About this exercise: Exactly the lines from the line containing "Task: Click peak marker A on the trends chart" through the last line of the entries below should appear in the answer, reproduced verbatim.
──────
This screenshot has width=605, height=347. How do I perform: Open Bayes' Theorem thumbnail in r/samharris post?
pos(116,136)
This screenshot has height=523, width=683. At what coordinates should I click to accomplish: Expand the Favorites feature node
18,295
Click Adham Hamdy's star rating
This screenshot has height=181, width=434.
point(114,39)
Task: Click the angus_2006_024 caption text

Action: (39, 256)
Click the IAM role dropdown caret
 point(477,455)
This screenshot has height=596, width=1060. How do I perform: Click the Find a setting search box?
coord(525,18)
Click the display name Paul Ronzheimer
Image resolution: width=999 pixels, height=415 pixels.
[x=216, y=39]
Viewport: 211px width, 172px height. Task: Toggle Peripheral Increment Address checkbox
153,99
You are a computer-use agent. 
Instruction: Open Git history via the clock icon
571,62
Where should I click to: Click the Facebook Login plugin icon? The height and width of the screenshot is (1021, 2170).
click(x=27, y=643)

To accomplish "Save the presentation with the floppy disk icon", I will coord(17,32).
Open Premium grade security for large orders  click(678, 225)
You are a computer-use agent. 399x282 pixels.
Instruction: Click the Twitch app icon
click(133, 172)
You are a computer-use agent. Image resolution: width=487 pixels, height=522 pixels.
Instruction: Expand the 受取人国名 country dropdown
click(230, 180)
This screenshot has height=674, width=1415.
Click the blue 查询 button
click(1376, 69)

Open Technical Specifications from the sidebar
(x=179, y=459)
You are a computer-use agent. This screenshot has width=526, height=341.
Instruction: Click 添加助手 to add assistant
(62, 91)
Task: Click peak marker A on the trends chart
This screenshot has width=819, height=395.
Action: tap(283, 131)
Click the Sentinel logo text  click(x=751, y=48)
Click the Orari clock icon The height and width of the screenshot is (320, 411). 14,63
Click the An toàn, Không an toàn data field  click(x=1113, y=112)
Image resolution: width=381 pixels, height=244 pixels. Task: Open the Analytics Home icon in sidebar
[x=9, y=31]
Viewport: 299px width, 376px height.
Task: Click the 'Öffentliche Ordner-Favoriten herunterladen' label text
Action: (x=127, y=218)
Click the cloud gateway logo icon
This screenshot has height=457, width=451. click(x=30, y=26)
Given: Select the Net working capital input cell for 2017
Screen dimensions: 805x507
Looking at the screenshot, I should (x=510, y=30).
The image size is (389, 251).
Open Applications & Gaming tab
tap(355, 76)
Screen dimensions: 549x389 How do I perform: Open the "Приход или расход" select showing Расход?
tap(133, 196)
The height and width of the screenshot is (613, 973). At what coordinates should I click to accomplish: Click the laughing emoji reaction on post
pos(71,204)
──────
Result for this exercise:
Task: Click peak marker A on the trends chart
This screenshot has width=819, height=395.
Action: tap(283, 131)
Click the Sentinel logo text  click(x=751, y=48)
Click the Orari clock icon The height and width of the screenshot is (320, 411). 14,63
Click the An toàn, Không an toàn data field  click(x=1113, y=112)
Image resolution: width=381 pixels, height=244 pixels. Task: Open the Analytics Home icon in sidebar
[x=9, y=31]
Viewport: 299px width, 376px height.
Task: Click the 'Öffentliche Ordner-Favoriten herunterladen' label text
Action: (x=127, y=218)
Click the cloud gateway logo icon
This screenshot has height=457, width=451. click(x=30, y=26)
Given: Select the Net working capital input cell for 2017
Screen dimensions: 805x507
Looking at the screenshot, I should (x=510, y=30).
The image size is (389, 251).
Open Applications & Gaming tab
tap(355, 76)
Screen dimensions: 549x389 How do I perform: Open the "Приход или расход" select showing Расход?
tap(133, 196)
The height and width of the screenshot is (613, 973). At what coordinates should I click to accomplish: Click the laughing emoji reaction on post
pos(71,204)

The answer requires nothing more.